Andy Burnham doit encore obtenir l'aval de trois organisations affiliées, dont au moins deux syndicats, une étape toutefois considérée comme une formalité.
M. Burnham a reçu lundi le soutien de 27 députés travaillistes supplémentaires, qui s'ajoutent aux 322 reçus au premier jour du vote, jeudi dernier.
Avec le parrainage de 349 députés sur les 403 que compte le groupe, aucun autre candidat ne peut désormais atteindre le seuil des 81 soutiens requis pour se présenter à la direction du parti.
La date limite pour prendre part au vote est fixée à mercredi.
Une prise de fonctions imminente
Il doit être officiellement intronisé à la tête du Parti travailliste le 17 juillet lors d'un congrès extraordinaire, avant de s'installer à Downing Street, probablement le 20 juillet, après avoir rencontré le roi Charles III.
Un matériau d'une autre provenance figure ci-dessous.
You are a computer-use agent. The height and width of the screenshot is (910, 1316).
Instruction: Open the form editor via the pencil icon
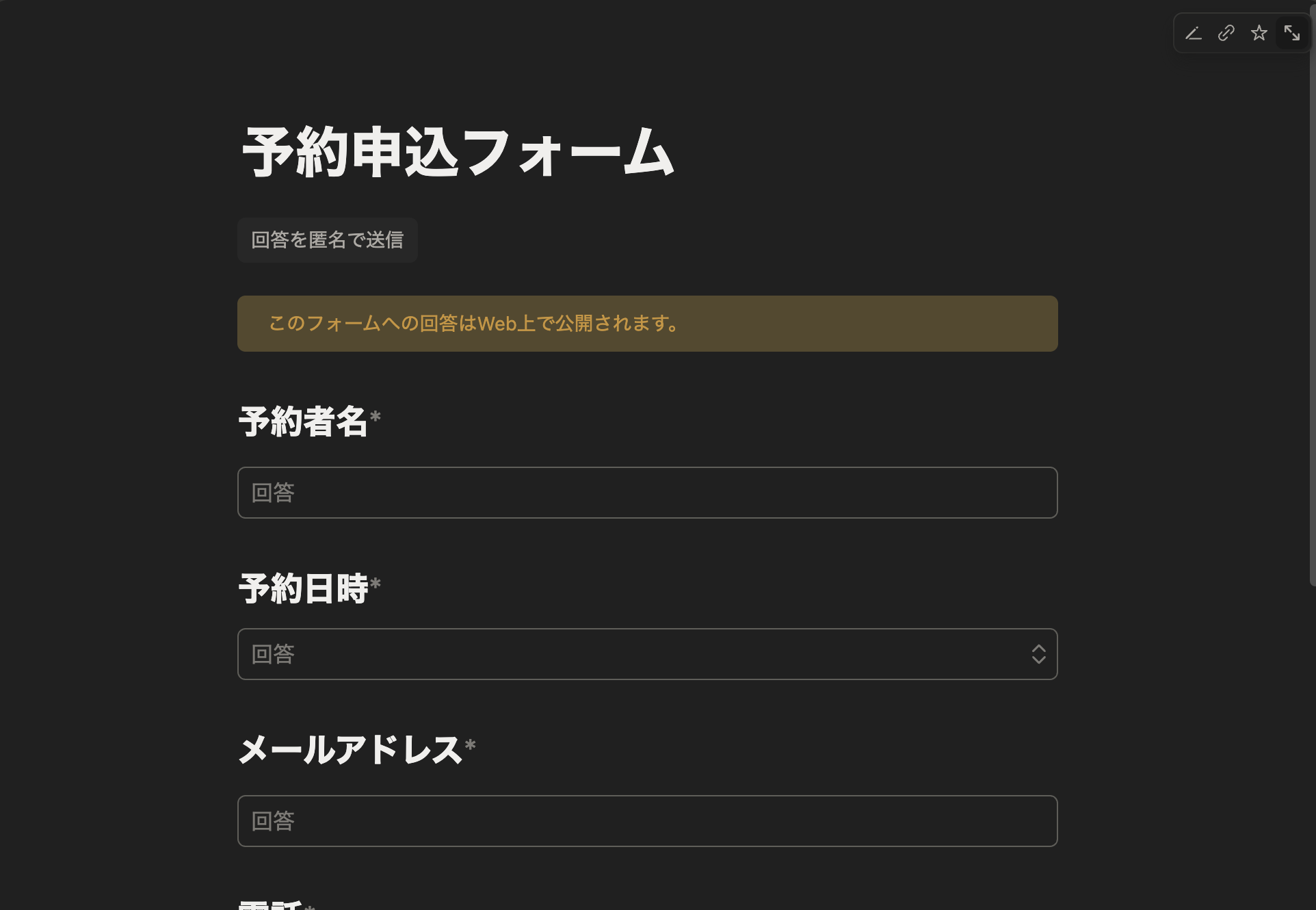pyautogui.click(x=1193, y=33)
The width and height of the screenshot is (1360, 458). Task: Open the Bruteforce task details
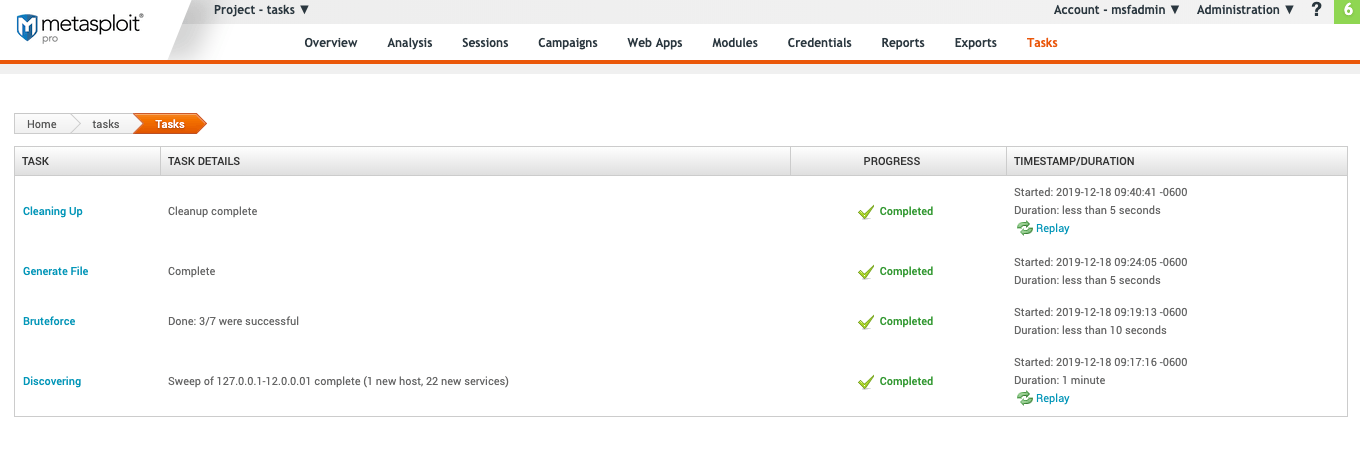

L'ancien maire du Grand Manchester a remporté le 19 juin une élection législative partielle lui permettant de siéger au Parlement, condition indispensable pour briguer la direction du Labour. Il avait déjà tenté à deux reprises de prendre la tête du parti, en 2010 et en 2015.
Depuis son retour au Parlement, Andy Burnham a commencé à présenter ses priorités gouvernementales, promettant notamment un vaste programme de décentralisation destiné à relancer la croissance.